• **ARTICLE**:
- - - - -

Internal Flight Alternative and State Protection

 

[24]           The Respondent submits that the Board’s Decision with respect to the availability of an IFA in Mexico City is reviewable on a standard of patent unreasonableness.

 

[25]           With respect to the Board’s consideration of evidence pertaining to the Principle Applicant’s ex-partner, the Respondent says that the Board did carefully examine the documentary evidence, as well as the size and population of Mexico City.  The Respondent says that the Board also considered the personal characteristics of the Principal Applicant’s ex-partner, the risks associated with him, and the impact of his current residence in Mexico City.  However, the Board determined on the basis of all of these considerations that an IFA was available. The fact that some of the documentary evidence is not mentioned in the Board’s reasons is not fatal to the Decision, nor does it indicate the Board did not consider that evidence.  In fact, the Board found Mexico City to be a suitable IFA because of the resources available there to protect women in the position of the Principal Applicant.  The Principal Applicant never established that her ex-partner had any control over organizations dedicated to protecting persons in her position.

 

[26]           With respect to the reports from the Principle Applicant’s psychotherapists, the Respondent argues that just because the Board did not mention each psychological report does not mean it did not consider them. The Board was not required to cite each report. This is particularly so since there was no dispute as to the contents and the reports were simply not relevant to the Board’s concerns regarding state protection and the availability of an IFA. Furthermore, the Board explicitly held that the Principal Applicant’s “need for psychological assistance will be met in Mexico City as well.” Finally, the Respondent submits that the Principal Applicant cannot rely on the psychological reports alone to demonstrate she would be persecuted in Mexico City.

 

[27]           The Respondent submits that the Board did not err in relying on the decision in Zalzali. According to the Respondent, it is a well-established principle in the jurisprudence that state protection needs to be adequate, not perfect.  That principle is not contradicted by the decision in Ward. The Respondent also submits that since this is not a case in which the agent of persecution is the state, the Principle Applicant was required by law to approach state resources for protection. Furthermore, the Board’s reasons demonstrate that it not only considered the efforts made by the government to address violence against women, but also the results and effectiveness of those efforts.

- - - - -

• **AVAILABLE DATA**:
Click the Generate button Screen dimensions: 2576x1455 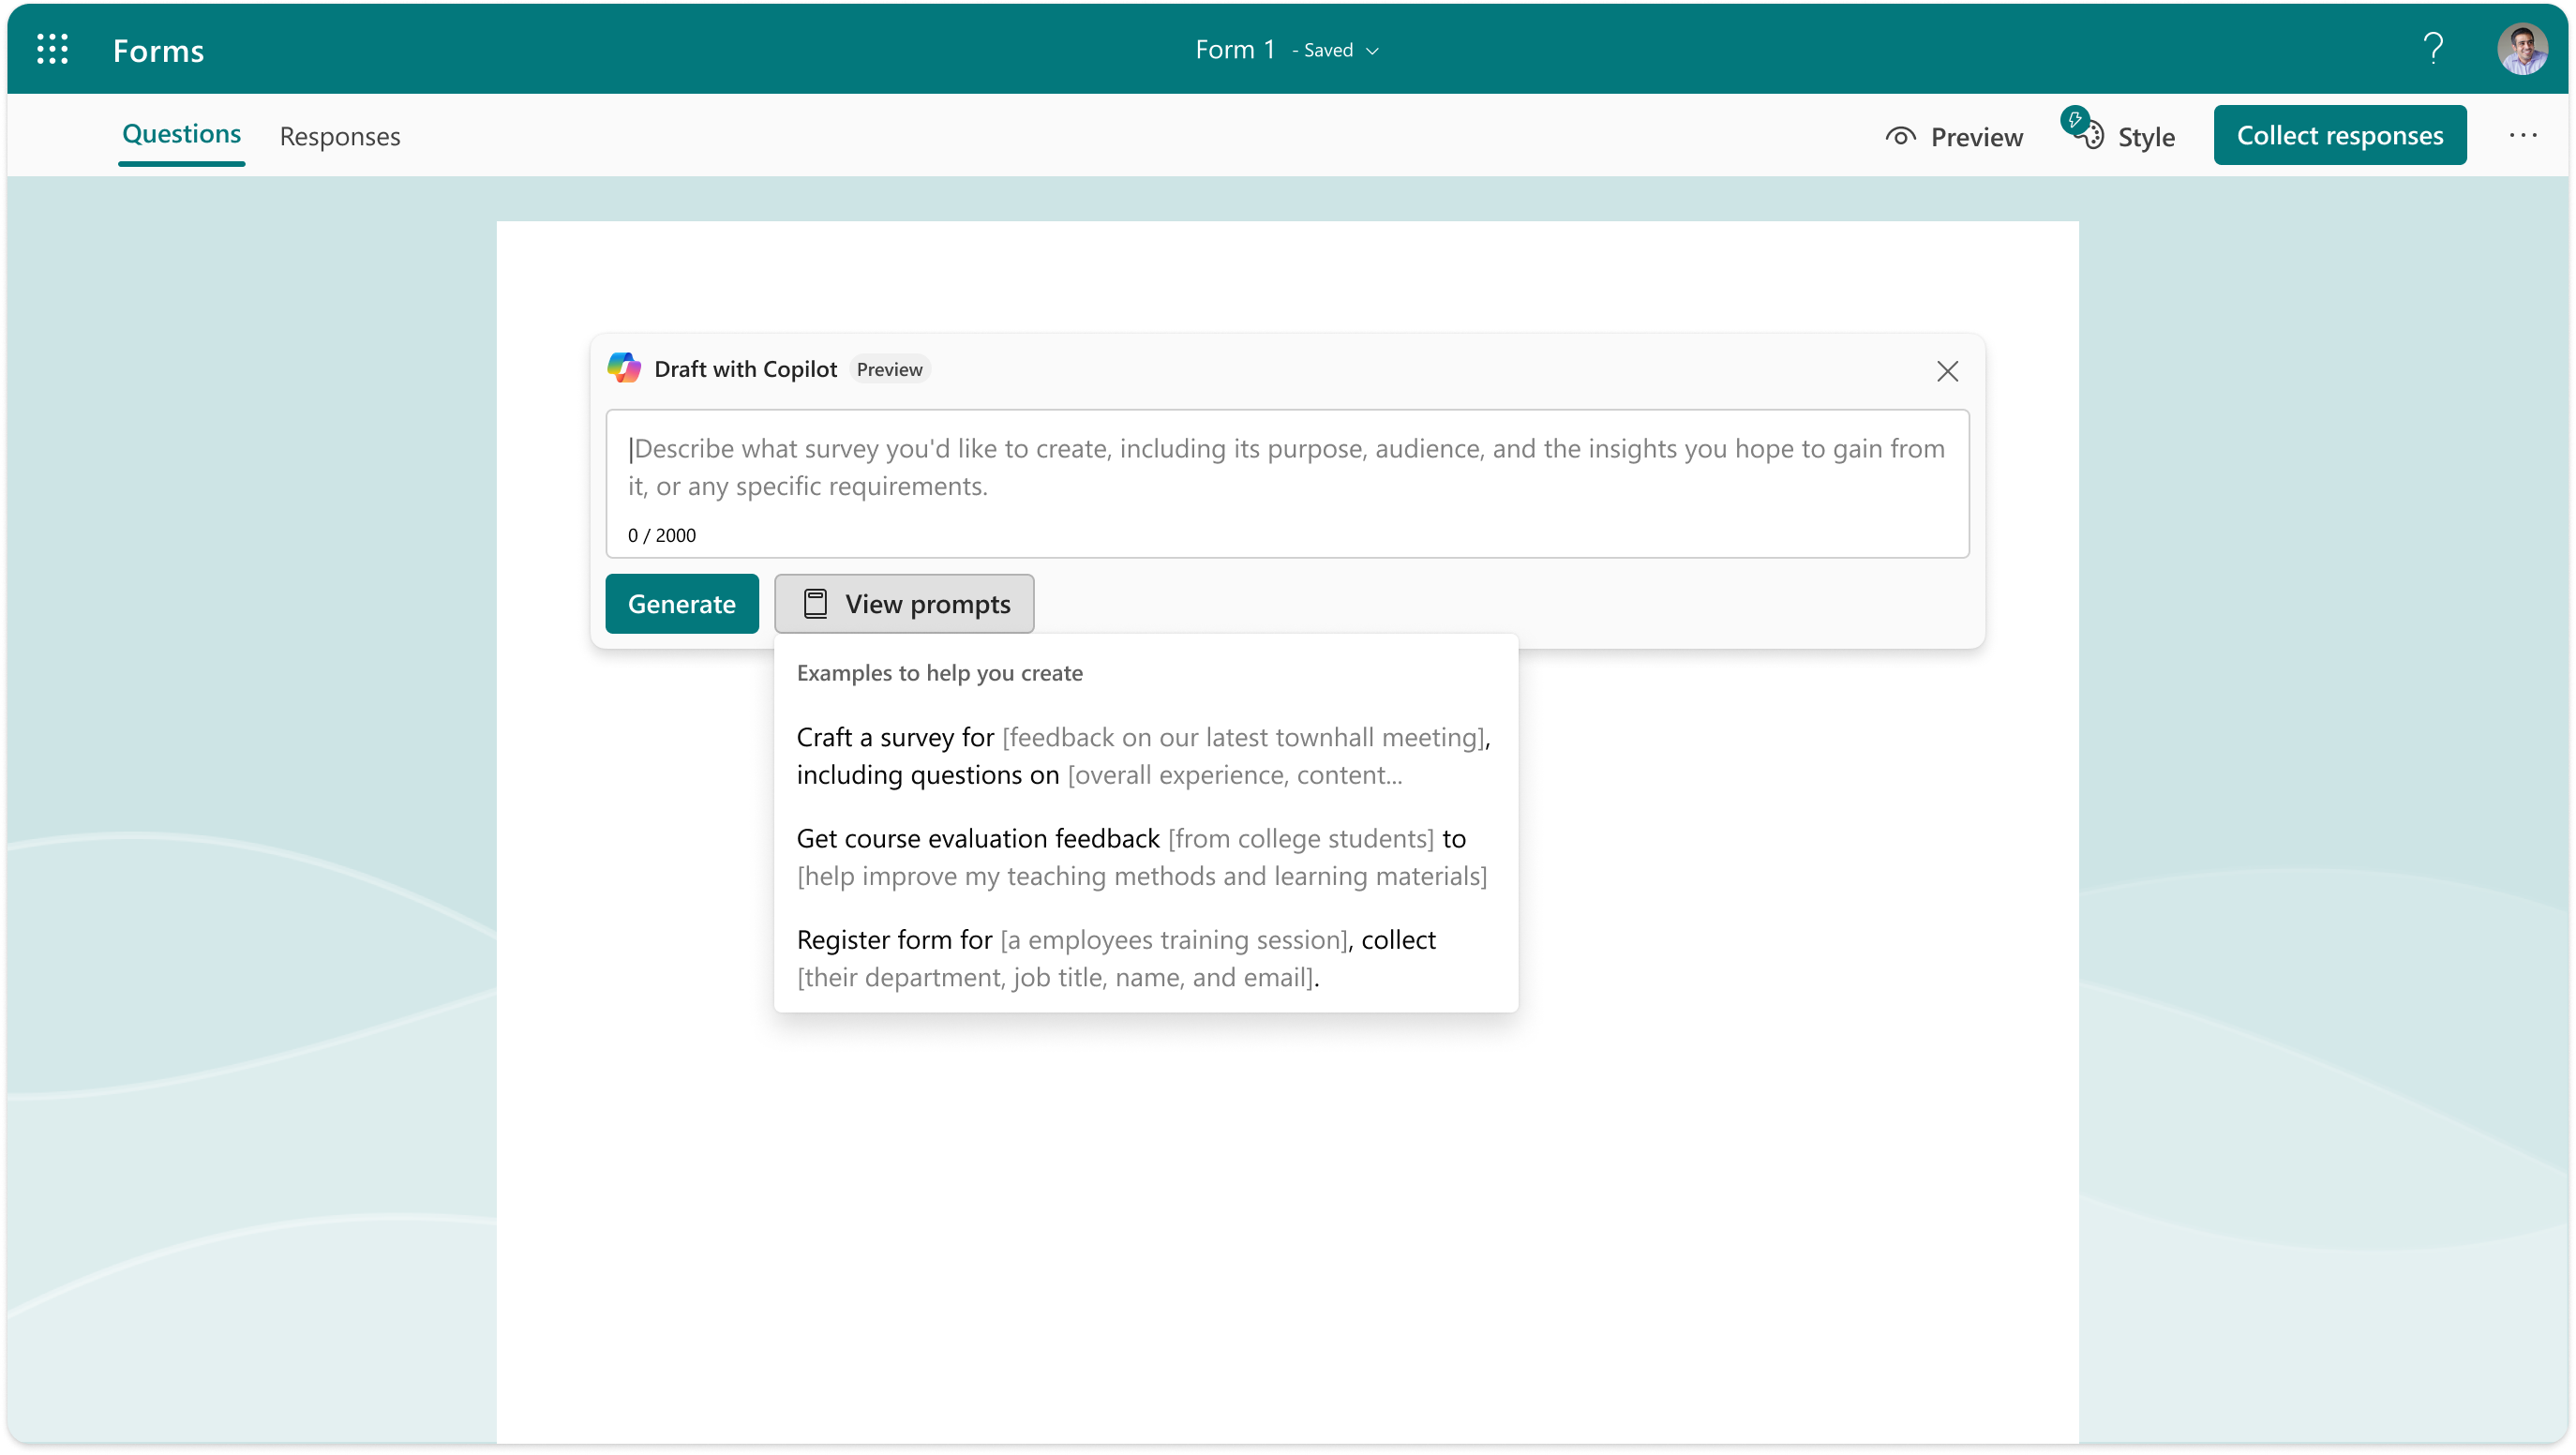pyautogui.click(x=681, y=604)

- - - - -

• **WHAT TO DO**: Write out the passage on internal flight alternative and state protection from "[27]           The Respondent" up to and including "of those efforts.". You won't need the listing.

• **ANSWER FOR THE TASK**:
[27]           The Respondent submits that the Board did not err in relying on the decision in Zalzali. According to the Respondent, it is a well-established principle in the jurisprudence that state protection needs to be adequate, not perfect.  That principle is not contradicted by the decision in Ward. The Respondent also submits that since this is not a case in which the agent of persecution is the state, the Principle Applicant was required by law to approach state resources for protection. Furthermore, the Board’s reasons demonstrate that it not only considered the efforts made by the government to address violence against women, but also the results and effectiveness of those efforts.